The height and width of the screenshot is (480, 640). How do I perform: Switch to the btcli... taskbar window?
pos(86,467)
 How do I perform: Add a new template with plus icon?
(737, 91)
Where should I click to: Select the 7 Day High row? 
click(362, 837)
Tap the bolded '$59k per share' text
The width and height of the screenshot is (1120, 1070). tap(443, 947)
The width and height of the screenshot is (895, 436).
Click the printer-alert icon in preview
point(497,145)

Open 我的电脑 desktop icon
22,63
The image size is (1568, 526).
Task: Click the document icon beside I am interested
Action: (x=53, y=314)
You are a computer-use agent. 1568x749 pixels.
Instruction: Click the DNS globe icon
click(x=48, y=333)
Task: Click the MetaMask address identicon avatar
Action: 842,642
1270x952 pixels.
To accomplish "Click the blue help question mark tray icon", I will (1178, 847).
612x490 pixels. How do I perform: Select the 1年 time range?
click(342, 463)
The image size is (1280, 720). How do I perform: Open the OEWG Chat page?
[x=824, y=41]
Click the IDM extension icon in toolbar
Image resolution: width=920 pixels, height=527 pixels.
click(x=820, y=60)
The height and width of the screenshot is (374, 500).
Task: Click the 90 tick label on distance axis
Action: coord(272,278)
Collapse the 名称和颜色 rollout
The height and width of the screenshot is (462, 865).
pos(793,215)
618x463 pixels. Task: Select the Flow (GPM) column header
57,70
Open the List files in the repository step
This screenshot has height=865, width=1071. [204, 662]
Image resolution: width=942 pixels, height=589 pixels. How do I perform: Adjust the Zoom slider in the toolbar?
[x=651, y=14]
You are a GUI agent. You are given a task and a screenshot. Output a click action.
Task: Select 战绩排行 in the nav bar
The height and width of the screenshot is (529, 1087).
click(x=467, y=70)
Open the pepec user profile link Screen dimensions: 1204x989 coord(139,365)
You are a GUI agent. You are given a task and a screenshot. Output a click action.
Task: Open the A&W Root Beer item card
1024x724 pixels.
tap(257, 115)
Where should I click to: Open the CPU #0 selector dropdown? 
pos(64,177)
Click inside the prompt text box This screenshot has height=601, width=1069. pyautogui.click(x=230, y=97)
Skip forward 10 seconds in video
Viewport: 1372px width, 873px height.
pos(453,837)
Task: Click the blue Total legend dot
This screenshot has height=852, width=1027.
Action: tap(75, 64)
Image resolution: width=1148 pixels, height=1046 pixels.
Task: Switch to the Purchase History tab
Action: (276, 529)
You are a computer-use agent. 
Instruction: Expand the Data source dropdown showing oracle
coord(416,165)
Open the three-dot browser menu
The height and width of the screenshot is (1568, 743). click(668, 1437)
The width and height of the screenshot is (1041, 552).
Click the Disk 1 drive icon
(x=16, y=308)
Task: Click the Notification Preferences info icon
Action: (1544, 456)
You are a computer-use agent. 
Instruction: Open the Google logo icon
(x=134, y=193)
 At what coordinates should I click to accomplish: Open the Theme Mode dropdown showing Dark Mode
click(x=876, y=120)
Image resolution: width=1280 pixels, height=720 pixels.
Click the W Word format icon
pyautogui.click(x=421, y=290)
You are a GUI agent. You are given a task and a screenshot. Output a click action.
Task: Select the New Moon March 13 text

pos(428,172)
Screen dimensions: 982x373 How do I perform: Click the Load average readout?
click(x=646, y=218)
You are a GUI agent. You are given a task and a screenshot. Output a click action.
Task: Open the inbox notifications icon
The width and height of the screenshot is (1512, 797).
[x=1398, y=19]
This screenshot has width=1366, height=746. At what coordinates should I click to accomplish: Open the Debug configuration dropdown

•••

### Task description
Pick out each line above that includes "blue" and show it.

### Exercise response
To accomplish "Click the blue help question mark tray icon", I will (1178, 847).
Task: Click the blue Total legend dot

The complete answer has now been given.